Closed Vomvas closed 3 years ago
In the following snippet,
c
is a constant known by all parties, not a secret-shared input, however it is treated like such when it comes to multiplication efficiency. My guess the compiler has no way to tell them apart and optimize the operation as if it was a known constant, so it's up to me to declare it as a clear-type value, is this the purpose of the design?
Indeed it is. The compiler will never replace types.
My understanding is that
@for_range_parallel(n_parallel, n_loops)
tries to parallelize the communication required for the multiplications in the loop, up to a givenn_parallel
. The compilation time increases noticeably as I increasen_parallel
, is this in order to allocate the increased required resources for preprocessed data?
No, this is about unrolling and optimizing. The compiler will create bytecode that is linear in n_parallel
.
In the following example I expect the multiplications to be executed using 1 round of communication, whether it's
n_mults=1000
orn_mults=5000
. During compilation, I seeProgram requires: 1000 integer triples 1 virtual machine rounds
but when I run the program, the output (please see below) shows multiple rounds of communication.
The number of virtual machine rounds is different to the number of communication rounds. The broadcasting rounds are one-off for setting up. The fact that both parties send and receive separately is the default star-shaped communication. You change with mascot-party.x -d
. Finally, when I run your example, I get only 1 round of sending/receiving. What version, compiler options, and run-time options did you use?
The verbose output shows more than double time required for 5k multiplications, and the communication times are also higher, even though the number of rounds is the same. Does this have to do with the amount of transferred data even though it's in the order of a few MBs?
I'd say yes, but I don't know for sure.
* Yao's GC and parallel communication: When runing the above snippet with Yao's GC I do not expect any gain in performance. One thing to note is that binary compilation for 5k multiplications explodes, unless I decrease `n_parallel` to something like `50`. In this case, the performance is consistently worse than when simply using `@for_range`. Is this expected?
Yes because multiplication in binary circuits is much more involved than in arithmetic circuits.
What version, compiler options, and run-time options did you use?
I am using the latest release, ./compile.py -F 64
, run-online.sh
with 5 parties and -lgp 256
for runtime.

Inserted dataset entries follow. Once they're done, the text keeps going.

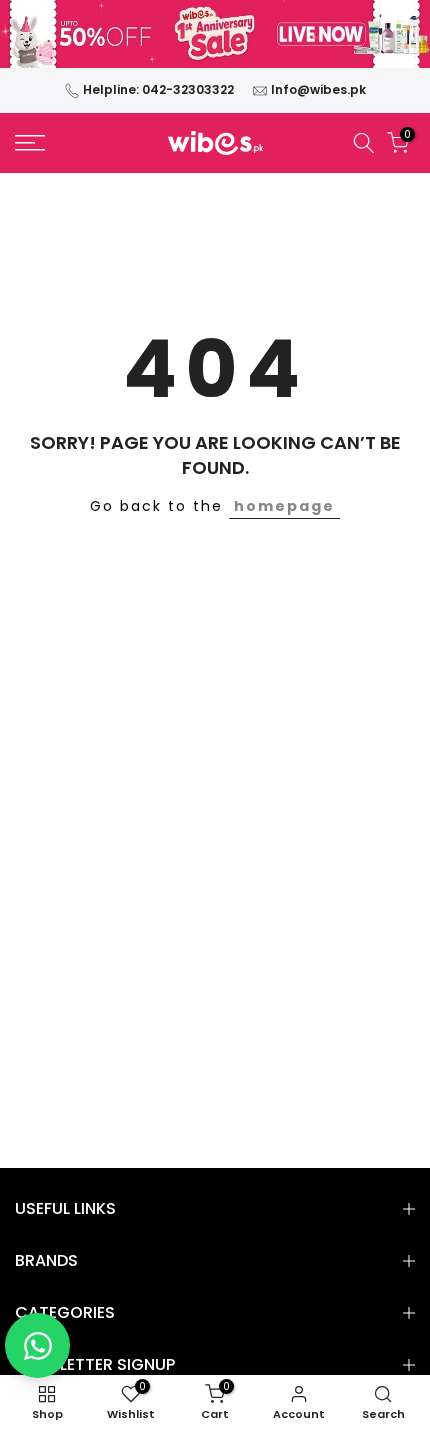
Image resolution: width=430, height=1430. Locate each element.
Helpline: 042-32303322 (158, 89)
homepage (284, 506)
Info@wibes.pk (318, 89)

When I switch to 2 parties, I send and receive in 1 round, but still broadcast in 7 rounds, which makes sense I suppose.
Indeed, the communication happens separately with every party, hence four times with five parties.

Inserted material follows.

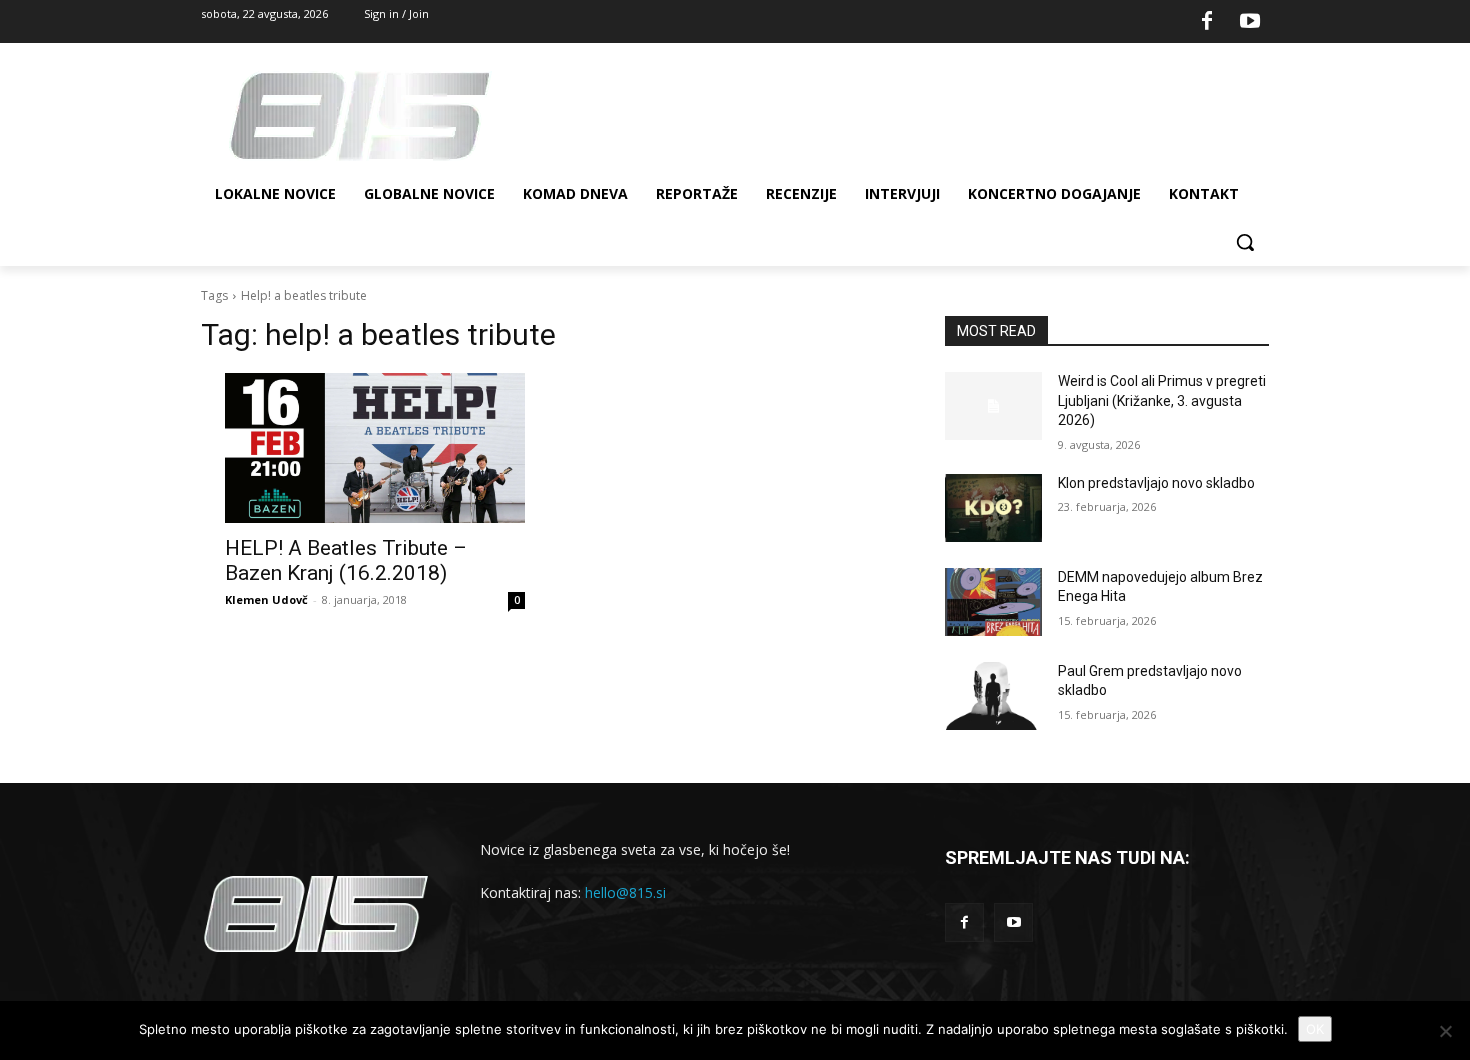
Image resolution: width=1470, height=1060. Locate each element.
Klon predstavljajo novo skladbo (1156, 483)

* Yao's GC and parallel communication: When runing the above snippet with Yao's GC I do not expect any gain in performance. One thing to note is that binary compilation for 5k multiplications explodes, unless I decrease `n_parallel` to something like `50`. In this case, the performance is consistently worse than when simply using `@for_range`. Is this expected?
Yes because multiplication in binary circuits is much more involved than in arithmetic circuits.
I am not sure if I was clear before. Multiplication in binary circuits is indeed more expensive compared to arithmetic ones. However, running a loop in Yao's GC, using @for_range_parallel
performs worse than running the same loop again in Yao's GC using @for_range
. As an example:
res = Array(nmults, sbitfix)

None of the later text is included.